The Cooperative Research Centres Project (CRC-P project) is funded by the Australian government. According to the guidelines of the CRC-P, it must
- Develop a product, service or process that will solve problems for industry and deliver real outcomes.
- Benefit small to medium enterprises (SMEs).
- Include education and training activities.
Since Halocell/Greatcell Energy and First Graphene have shared a mutual interest in the production of perovskite solar cells, it was natural for us to form a partnership in the project to develop ultra-low-cost solar cells based on perovskite solar cell technology.
Do you think the direct involvement of industry leaders will boost the success of the project?
To facilitate the commercialization of any new technologies, such as perovskite solar cells, researchers like myself must collaborate with industry leaders to understand the practical feasibility and limitations of new processes or new materials that are developed in research laboratories.
Professor Hongxia Wang is working on a project to produce ultra-low cost, flexible perovskite solar cells. Image Credit: QUT
One of the key materials to be utilized in this project is graphene. Could you discuss the current landscape for graphene and other carbon-based materials in solar cell technology?
Graphene is an allotrope of carbon. Because of its excellent conductivity, researchers have used it in perovskite solar cells to improve the device’s performance and stability.

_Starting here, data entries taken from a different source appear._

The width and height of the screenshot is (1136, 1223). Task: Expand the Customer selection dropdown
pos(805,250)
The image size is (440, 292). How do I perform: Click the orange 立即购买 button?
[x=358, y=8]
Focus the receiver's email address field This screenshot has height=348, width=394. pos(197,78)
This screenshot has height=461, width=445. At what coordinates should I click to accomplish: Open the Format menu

In this project, we will develop an efficient carbon electrode to replace the expensive metal electrode, such as gold, for perovskite solar cells using graphene and other types of cheap carbon materials, such as graphite and carbon black. We believe this is important for the large-scale production of perovskite solar cells.
Are there any instruments or analysis techniques that will be integral to this project? Why are they so important?

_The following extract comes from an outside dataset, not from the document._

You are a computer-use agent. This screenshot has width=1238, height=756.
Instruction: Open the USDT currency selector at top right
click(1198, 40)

This R&D project will involve a broad range of spectroscopic and microscopic analysis techniques like SEM, XRD, XPS, UV-Vis, and rheometers to measure the physical and chemical properties of the materials, such as work function, surface wettability, processibility, and surface morphology. These important parameters determine the performance of the solar cells using the materials.
Where can our readers go to stay up to date with the project and your research activities?

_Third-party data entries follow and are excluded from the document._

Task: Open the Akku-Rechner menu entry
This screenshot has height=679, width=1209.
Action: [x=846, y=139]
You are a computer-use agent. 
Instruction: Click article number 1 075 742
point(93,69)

I usually update my research activities through a few platforms, such as my Group webpage, Google Scholar page and my LinkedIn.
About Prof. Hongxia Wang
Hongxia Wang is a full professor in the School of Chemistry and Physics and is part of the Centre for Materials Science at Queensland University of Technology, Australia. Her research primarily focuses on the development of new routes to enhance the performance and stability of 3rd generation solar cells and energy storage devices, including sensitized solar cells, perovskite solar cells, CZTS-based thin-film solar cells, supercapacitors, and batteries. With over 190 peer-reviewed scientific articles and two book chapters published to date, she has made significant contributions to the field.
Hongxia Wang is also recognized as the inventor of four patents in the area of energy materials and applications. Her notable professional affiliations include being a Fellow of the Royal Society of Chemistry (FRSC) and a Fellow of the Royal Australian Chemical Institute (FRACI).
She has received prestigious accolades throughout her career, such as the "Solar Energy Journal Best Paper Award for 2016 in the topic of Photovoltaics" by the International Solar Energy Society and the "Best Research Paper Award in Manufacturing and Material Science" by the China Association for Science and Technology in 2023. Her exceptional achievements have been acknowledged with various fellowships, including the "Australian Research Council (ARC) Future Fellowship," the "ARC Postdoctoral Fellowship (Industry, APDI)," and the "Queensland University of Technology Vice-Chancellor Research Fellow."
In recognition of her impactful research, Hongxia Wang was honored with the QUT's "Vice-Chancellor's Performance Award for Best Research with Real-World Impact" in 2015 and 2017, respectively.